[[ INFORMATION, beginning ]]

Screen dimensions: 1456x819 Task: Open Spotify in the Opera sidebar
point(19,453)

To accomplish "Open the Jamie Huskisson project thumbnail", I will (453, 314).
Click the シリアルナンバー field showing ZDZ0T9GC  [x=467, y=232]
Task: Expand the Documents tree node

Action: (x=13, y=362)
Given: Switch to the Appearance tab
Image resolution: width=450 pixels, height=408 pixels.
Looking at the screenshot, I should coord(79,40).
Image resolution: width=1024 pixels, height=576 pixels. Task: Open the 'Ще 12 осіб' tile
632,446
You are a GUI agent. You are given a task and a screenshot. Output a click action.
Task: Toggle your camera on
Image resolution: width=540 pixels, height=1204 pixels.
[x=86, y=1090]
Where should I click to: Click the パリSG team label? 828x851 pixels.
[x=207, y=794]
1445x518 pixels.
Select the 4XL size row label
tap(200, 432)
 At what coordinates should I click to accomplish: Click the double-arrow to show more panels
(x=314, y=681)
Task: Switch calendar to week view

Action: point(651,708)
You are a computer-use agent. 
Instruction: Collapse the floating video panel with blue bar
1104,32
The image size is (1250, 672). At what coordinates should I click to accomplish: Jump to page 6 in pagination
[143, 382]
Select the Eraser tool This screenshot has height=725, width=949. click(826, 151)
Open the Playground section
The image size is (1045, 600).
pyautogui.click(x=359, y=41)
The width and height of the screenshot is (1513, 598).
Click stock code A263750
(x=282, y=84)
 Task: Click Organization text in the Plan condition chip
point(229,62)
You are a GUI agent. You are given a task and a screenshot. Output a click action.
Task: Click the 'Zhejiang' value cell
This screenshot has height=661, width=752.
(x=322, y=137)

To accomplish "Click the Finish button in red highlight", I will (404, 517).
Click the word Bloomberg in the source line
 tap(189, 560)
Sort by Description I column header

[[ INFORMATION, end ]]

**YOUR TASK**
What is wanted is the line containing "Where should I" and every line after it through the last line of the entries, printed exactly.

**OUTPUT FOR THIS TASK**
Where should I click to: Click the パリSG team label? 828x851 pixels.
[x=207, y=794]
1445x518 pixels.
Select the 4XL size row label
tap(200, 432)
 At what coordinates should I click to accomplish: Click the double-arrow to show more panels
(x=314, y=681)
Task: Switch calendar to week view

Action: point(651,708)
You are a computer-use agent. 
Instruction: Collapse the floating video panel with blue bar
1104,32
The image size is (1250, 672). At what coordinates should I click to accomplish: Jump to page 6 in pagination
[143, 382]
Select the Eraser tool This screenshot has height=725, width=949. click(826, 151)
Open the Playground section
The image size is (1045, 600).
pyautogui.click(x=359, y=41)
The width and height of the screenshot is (1513, 598).
Click stock code A263750
(x=282, y=84)
 Task: Click Organization text in the Plan condition chip
point(229,62)
You are a GUI agent. You are given a task and a screenshot. Output a click action.
Task: Click the 'Zhejiang' value cell
This screenshot has height=661, width=752.
(x=322, y=137)

To accomplish "Click the Finish button in red highlight", I will (404, 517).
Click the word Bloomberg in the source line
 tap(189, 560)
Sort by Description I column header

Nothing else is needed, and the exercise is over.